The Capitals had the same point total as the Islanders had. They also use the same offensive and defensive schemes, have the same caliber of elite-player captain and the same ghosts.

Just like the Islanders, the Capitals entered Game 1 Wednesday night with short-term and long-term playoff angst. Like the Islanders, the Capitals missed the playoffs last season and set out to do something about it. The Capitals haven't gone 22 years without winning a postseason round -- like the Islanders -- but they are pretty anxious to make some new history.

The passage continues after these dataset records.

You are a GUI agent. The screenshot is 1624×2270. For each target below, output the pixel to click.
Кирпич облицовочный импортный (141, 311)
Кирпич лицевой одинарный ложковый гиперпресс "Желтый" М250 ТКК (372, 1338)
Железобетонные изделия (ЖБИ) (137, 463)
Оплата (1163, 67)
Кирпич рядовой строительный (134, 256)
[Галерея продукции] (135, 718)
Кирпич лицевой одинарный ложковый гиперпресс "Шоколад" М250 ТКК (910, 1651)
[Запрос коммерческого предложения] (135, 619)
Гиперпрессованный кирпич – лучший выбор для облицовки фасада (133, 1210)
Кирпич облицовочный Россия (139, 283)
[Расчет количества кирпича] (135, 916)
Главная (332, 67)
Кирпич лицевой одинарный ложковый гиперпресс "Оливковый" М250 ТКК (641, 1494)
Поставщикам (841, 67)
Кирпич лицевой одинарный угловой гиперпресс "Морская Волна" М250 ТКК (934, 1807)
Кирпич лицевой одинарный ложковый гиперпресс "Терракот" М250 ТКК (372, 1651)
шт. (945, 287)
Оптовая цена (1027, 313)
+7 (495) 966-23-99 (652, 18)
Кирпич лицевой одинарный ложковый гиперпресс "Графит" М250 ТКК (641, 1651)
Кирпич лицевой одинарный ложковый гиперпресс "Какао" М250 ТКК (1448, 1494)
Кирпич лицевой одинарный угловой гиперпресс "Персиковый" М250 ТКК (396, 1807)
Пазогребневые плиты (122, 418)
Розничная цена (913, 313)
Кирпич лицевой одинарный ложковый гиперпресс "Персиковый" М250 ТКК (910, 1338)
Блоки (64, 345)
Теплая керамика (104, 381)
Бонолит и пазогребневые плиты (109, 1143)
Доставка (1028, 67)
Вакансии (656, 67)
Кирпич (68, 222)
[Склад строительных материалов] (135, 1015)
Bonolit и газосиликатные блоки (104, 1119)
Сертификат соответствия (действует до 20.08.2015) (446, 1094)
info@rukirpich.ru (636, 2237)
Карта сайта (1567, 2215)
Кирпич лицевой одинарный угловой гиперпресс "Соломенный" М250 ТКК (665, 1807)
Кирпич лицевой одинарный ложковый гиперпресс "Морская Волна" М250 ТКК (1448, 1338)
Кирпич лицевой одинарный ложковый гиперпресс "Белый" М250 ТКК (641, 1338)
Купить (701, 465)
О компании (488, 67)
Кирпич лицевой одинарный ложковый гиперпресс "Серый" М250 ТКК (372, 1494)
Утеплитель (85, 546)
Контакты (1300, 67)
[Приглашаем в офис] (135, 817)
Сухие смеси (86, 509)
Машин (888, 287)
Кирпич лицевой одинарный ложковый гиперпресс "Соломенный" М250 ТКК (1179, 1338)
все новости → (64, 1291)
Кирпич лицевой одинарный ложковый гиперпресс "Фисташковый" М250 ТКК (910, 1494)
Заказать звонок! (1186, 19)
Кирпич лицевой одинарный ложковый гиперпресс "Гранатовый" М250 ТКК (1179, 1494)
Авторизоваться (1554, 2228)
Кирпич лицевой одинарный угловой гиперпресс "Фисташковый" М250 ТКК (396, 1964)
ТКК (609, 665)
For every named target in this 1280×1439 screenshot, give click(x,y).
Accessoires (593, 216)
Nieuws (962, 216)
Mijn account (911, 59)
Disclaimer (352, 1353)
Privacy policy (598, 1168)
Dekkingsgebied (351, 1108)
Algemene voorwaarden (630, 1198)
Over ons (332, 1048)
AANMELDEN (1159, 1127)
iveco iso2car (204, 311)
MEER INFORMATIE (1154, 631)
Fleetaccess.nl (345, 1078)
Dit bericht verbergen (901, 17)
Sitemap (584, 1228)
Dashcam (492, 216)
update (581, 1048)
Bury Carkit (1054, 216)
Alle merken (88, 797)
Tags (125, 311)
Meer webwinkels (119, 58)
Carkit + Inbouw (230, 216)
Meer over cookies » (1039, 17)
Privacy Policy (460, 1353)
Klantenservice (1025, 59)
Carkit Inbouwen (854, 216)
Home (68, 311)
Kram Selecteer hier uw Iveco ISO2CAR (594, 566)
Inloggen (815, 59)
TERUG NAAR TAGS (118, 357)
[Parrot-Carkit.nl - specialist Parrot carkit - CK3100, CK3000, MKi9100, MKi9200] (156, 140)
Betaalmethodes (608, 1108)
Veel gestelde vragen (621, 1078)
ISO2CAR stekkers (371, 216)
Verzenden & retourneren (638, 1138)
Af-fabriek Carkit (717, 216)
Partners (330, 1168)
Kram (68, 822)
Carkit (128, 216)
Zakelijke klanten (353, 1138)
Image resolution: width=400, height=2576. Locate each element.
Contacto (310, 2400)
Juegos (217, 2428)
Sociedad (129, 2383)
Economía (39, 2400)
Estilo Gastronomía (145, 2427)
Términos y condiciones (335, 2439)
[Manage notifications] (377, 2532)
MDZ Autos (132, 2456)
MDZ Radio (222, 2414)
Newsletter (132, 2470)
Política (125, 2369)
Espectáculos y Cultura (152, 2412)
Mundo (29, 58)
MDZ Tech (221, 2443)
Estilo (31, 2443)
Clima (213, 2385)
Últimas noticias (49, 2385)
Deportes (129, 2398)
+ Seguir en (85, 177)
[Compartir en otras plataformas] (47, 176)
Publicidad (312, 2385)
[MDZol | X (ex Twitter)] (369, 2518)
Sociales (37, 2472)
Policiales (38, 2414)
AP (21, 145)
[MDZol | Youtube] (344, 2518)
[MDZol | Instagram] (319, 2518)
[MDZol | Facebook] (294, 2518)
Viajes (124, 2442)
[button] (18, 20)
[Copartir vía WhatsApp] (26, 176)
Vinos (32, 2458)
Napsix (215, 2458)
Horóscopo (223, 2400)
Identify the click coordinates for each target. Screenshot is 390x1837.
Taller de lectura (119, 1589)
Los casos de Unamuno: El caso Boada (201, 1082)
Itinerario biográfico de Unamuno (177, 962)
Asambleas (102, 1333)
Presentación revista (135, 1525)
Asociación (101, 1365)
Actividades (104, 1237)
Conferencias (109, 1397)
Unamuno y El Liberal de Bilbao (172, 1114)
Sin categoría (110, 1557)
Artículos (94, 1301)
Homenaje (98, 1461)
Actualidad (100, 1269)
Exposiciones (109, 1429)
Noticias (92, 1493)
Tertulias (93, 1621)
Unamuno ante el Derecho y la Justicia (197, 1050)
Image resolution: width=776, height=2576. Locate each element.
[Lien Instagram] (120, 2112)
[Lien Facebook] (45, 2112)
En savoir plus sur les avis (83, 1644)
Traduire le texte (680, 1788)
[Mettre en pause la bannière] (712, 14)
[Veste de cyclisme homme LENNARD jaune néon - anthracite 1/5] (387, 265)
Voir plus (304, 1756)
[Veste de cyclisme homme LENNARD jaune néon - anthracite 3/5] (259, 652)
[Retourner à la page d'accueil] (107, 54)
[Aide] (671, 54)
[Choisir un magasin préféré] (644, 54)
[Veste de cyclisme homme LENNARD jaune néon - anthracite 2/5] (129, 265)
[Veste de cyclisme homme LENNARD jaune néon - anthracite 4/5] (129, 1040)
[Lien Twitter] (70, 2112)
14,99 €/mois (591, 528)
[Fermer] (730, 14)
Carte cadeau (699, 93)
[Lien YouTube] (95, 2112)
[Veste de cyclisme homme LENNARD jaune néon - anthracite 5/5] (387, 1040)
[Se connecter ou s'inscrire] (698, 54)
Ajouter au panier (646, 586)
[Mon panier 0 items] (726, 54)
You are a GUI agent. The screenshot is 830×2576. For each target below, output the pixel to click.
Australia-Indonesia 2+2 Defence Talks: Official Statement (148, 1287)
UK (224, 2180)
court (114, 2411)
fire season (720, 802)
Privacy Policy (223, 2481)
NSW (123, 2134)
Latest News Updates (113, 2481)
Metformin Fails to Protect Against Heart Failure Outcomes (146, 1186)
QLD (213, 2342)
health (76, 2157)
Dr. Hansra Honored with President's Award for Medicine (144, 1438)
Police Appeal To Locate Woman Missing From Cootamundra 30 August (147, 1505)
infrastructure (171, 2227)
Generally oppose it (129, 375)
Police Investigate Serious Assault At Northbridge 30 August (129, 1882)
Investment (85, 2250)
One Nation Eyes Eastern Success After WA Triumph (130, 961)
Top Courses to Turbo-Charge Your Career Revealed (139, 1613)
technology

The Caps never have advanced past the second round since Alex Ovechkin joined them in 2005, and they realize Ovechkin will not be here forever. They would like to believe that they are finally getting somewhere.

"I think getting back into the fray was the No. 1 priority for this group," said Barry Trotz, the coach who was brought in to create an entirely new atmosphere at the Verizon Center, site of the Caps-Islanders playoff opener.

Trotz, having been fired in Nashville for not getting the Predators over the hump, was quickly snapped up last spring by the Capitals, who wanted a steady hand. Trotz has provided that, immediately establishing a good connection with Ovechkin, who had 53 goals and improved his plus/minus rating from minus-35 to plus-10 in one year.

The coach was tough when he had to be -- benching veterans on occasion -- and friendly when he needed to be, easing off on the practice schedule, supplying a big tub of beer, with bottles from each country represented on his roster. It also helped that, like the Islanders, the Capitals signed a couple of veteran defensemen (in Washington's case, it was Brooks Orpik and Matt Niskanen).

Defenseman Mike Green repeatedly has called the change in the air "like night and day."

Daylight broke late in the regular season. "We hung around that wild-card position for what seemed like 200 days," Trotz said. "Then we just said, hey we've got to ramp it up toward the end so we're playing well. And we did. By doing that, we got home-ice advantage."

But that arrived by the slimmest of margins: the Islanders losing a shootout at home to the Blue Jackets Saturday. It just shows that, despite the overwhelming majority of hockey experts picking the Capitals, these teams are remarkably even.

"There are a bunch of things that go into playoff success," said Braden Holtby, the goalie who played in 73 games this season. "You try to create your own luck, you don't get frustrated when luck doesn't go your way."

Trotz said, "It's just the team that's willing to stay with it longer. There are going to be defining moments: a big save, a good look, an opportunity on the power play, whatever. The one that can grasp those defining moments, that's the team that generally wins."